Fourteen other illnesses may also fall under this new disease paradigm.  Various therapeutic protocols designed to down-regulate NO/ONOO- cycle biochemistry are also presented at The Tenth Paradigm, in addition to a full web page on the NO/ONOO- cycle mechanism relation to FMS, CFS/ME, and MCS.  Although the recommended therapeutic protocols are not a cure, anecdotal evidence indicates improvement for those who are able to tolerate the recommended substances.

While this might all sound like scientific mumbo jumbo, especially when we are struck by brain fog, in my opinion and my observations related to my own illness and its multiple interconnections, Pall’s unified theory is a very promising explanation.

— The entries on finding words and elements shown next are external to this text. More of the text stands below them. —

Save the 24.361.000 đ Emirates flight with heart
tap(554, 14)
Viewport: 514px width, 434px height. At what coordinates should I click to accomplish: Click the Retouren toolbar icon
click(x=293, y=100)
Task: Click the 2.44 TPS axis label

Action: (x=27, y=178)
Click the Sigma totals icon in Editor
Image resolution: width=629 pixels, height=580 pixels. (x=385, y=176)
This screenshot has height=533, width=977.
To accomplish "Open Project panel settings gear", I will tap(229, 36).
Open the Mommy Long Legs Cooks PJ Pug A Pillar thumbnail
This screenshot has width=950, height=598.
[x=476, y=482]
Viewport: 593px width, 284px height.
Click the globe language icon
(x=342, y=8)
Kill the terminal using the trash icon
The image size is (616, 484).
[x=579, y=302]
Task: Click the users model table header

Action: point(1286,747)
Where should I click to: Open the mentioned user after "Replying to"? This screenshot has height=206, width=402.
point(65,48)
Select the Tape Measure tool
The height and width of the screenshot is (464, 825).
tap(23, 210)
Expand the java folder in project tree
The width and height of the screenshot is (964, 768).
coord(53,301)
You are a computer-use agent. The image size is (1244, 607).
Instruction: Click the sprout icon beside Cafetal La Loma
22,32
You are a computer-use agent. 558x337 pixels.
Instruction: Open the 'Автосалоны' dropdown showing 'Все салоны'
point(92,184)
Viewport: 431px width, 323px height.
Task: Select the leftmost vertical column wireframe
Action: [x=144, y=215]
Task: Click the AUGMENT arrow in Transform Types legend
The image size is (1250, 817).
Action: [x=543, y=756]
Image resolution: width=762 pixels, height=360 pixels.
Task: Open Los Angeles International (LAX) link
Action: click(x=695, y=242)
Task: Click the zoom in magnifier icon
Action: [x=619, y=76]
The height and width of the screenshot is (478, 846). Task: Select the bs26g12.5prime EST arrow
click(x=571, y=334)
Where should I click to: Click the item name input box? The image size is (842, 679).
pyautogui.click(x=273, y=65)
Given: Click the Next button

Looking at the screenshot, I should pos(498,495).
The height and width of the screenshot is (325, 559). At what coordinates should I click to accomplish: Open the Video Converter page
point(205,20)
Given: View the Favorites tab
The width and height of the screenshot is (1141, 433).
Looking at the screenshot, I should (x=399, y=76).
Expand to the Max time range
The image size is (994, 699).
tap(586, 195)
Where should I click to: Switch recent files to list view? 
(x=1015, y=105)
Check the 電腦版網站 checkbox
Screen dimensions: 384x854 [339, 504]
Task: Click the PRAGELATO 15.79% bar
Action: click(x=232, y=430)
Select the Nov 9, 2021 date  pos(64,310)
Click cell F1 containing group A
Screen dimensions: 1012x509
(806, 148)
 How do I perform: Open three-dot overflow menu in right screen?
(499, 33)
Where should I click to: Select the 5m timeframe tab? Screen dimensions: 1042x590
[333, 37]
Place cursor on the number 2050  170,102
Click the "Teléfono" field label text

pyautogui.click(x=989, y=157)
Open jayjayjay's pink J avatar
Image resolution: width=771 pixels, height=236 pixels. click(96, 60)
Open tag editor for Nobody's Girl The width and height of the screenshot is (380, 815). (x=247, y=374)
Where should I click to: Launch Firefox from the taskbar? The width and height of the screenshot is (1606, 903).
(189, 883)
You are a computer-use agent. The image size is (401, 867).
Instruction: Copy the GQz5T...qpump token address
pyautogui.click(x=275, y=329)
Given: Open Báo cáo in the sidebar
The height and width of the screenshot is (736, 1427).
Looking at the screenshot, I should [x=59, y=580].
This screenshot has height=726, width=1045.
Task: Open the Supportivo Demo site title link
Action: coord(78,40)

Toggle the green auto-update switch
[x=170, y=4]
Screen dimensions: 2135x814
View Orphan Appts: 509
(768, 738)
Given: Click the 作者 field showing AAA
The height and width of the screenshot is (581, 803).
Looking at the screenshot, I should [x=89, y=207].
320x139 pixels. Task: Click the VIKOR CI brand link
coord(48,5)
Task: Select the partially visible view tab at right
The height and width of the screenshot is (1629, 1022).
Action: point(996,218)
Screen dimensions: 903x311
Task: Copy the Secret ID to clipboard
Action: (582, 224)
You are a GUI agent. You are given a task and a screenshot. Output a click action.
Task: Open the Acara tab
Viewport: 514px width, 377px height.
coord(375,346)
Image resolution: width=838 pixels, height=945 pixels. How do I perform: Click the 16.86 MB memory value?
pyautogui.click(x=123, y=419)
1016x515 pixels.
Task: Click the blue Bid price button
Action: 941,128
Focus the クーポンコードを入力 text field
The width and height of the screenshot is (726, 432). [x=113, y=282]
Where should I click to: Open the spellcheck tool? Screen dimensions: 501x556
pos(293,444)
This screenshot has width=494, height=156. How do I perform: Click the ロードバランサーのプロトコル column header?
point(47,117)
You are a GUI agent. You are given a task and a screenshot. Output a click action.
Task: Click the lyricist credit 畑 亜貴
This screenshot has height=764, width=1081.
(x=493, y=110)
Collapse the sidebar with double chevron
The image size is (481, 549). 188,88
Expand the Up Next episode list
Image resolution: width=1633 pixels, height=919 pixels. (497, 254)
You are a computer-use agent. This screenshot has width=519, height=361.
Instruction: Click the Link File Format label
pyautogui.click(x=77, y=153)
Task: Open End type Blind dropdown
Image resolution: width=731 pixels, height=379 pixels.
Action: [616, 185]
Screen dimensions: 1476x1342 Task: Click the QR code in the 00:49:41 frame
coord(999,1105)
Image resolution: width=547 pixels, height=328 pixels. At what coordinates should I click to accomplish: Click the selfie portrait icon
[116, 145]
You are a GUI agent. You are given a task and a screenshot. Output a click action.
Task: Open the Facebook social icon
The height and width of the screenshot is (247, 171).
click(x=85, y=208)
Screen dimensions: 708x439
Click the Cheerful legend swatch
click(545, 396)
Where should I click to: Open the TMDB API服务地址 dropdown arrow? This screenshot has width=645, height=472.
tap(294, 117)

We are extremely fortunate to have a scientist like Pall so dedicated to understanding the causes and treatment options for these disorders.  I find it exciting to look ahead and see that in ten years’ time there will likely be a full understanding of these disorders.

The whole notion that these illnesses are psychogenic in origin is passé, but it can take 10 years time for research to be validated and integrated into clinical medicine.  Our doctors may not be aware of the current research for many years. We can help educate them by offering the link to The Tenth Paradigm’s scientific explanation.  Pall is also author of the book Explaining Unexplained Illnesses.

This and other proposed scientific theories on the etiology of multiple chemical sensitivity in particular are synopsized at the James Madison University MCS website.